J’ai le plaisir d’être accompagnée de Claire BATAILLER et Emmanuel BENOIT MARQUIE que vous allez découvrir, mais comme j’ai été pressentie pour être « tête de liste », je vais commencer par me présenter.
Delphine Lefranc
Je suis Delphine LEFRANC, et je ne suis pas née lisloise ! La réalité, c’est que je suis tombée amoureuse de ce village il y a 25 ans en traversant le pont qui enjambe le Tarn.
Mon parcours témoigne de mon profond attachement à notre bastide, parce qu’en choisissant Lisle sur Tarn, j’ai non seulement trouvé un cadre de vie agréable, mais j’ai aussi saisi l’opportunité de m’engager pleinement dans le vie locale. J’ai œuvré pendant 7 ans au sein de l’Amicale des parents d’élèves de l’école publique, en tant que trésorière puis Présidente, et en 2008, j’ai choisi de m’impliquer d’une autre manière avec une première expérience d’élue, et j’ai été adjointe aux finances de la commune de Lisle pendant un mandat.

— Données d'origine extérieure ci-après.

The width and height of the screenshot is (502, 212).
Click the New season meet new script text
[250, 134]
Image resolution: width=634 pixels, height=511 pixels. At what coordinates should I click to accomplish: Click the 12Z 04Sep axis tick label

Aujourd’hui avec moi dans cette liste, il y a des lislois de toujours et des lislois plus récents, des jeunes et des moins jeunes, certains qui habitent le centre, d’autres les hameaux… Vous verrez que dans cette diversité, nous partageons tous et toutes une volonté commune, que Lisle sur Tarn reste un centre de vie où l’on se dit bonjour !
Lisle-sur-Tarn
Notre bastide, la plus ancienne du sud-ouest, est riche d’un précieux patrimoine : sa place aux couverts, ses colombages et ses pountets magnifiques, ses bâtiments de caractère, un vignoble et une forêt… Des éléments remarquables et bien visibles mais fragiles, que nous souhaitons entretenir et préserver.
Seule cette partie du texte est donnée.